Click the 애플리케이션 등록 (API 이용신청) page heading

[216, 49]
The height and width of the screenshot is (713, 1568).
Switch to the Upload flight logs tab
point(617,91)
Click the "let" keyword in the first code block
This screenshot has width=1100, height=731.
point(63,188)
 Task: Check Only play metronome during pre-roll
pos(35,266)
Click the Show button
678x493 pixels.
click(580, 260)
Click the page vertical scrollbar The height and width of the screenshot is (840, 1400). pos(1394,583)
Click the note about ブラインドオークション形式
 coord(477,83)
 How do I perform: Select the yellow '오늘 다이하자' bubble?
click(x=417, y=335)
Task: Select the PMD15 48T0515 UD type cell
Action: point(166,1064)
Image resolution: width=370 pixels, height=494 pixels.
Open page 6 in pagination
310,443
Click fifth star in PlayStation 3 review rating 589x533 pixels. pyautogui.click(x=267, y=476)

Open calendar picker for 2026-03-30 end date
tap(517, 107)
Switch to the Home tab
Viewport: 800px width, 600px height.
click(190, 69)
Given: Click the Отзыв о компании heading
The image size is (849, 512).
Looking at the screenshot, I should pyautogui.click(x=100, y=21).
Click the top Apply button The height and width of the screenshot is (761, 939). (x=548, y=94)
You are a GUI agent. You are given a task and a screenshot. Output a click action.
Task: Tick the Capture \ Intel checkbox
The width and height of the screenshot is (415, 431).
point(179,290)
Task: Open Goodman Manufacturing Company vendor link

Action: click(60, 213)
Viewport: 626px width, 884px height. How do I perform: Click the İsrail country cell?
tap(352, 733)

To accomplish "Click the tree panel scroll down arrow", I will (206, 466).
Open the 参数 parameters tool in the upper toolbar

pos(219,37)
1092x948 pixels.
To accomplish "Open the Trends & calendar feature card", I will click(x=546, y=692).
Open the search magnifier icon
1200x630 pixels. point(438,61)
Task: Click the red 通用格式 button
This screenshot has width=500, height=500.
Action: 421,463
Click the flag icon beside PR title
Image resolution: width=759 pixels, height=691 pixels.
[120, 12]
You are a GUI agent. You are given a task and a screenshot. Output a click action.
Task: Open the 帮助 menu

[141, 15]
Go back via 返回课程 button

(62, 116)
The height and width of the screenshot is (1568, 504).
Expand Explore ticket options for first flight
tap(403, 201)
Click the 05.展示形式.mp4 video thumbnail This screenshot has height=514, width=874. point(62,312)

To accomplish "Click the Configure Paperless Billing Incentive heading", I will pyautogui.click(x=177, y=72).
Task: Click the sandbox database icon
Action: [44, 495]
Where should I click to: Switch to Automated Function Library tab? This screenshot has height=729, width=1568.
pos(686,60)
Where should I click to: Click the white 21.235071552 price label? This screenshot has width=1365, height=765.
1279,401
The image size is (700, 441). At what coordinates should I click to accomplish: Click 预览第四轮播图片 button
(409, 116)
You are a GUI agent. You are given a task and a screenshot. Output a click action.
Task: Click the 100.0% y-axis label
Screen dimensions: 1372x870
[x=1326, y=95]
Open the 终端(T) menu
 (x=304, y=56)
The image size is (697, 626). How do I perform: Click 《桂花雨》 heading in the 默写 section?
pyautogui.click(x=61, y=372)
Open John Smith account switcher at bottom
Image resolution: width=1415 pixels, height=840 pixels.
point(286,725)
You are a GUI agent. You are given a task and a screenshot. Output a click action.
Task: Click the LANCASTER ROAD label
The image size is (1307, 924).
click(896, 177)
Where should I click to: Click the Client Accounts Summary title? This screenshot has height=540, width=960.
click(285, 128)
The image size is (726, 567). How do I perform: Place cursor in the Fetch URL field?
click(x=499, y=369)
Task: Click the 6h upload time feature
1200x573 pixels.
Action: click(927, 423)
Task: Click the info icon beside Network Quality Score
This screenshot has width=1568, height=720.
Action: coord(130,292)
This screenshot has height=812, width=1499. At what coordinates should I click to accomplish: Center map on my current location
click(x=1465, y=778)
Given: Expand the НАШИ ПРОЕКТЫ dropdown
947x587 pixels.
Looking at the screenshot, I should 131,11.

····················

#### AIM OF THE EXERCISE:
Convert the entries starting with the line containing "Viewport: 626px width, 884px" and going on through the line containing "1200x630 pixels. point(438,61)" into a numbered list, omitting blank lines.

#### FINISHED TASK:
1. Viewport: 626px width, 884px height. How do I perform: Click the İsrail country cell?
2. tap(352, 733)
3. To accomplish "Click the tree panel scroll down arrow", I will (206, 466).
4. Open the 参数 parameters tool in the upper toolbar
5. pos(219,37)
6. 1092x948 pixels.
7. To accomplish "Open the Trends & calendar feature card", I will click(x=546, y=692).
8. Open the search magnifier icon
9. 1200x630 pixels. point(438,61)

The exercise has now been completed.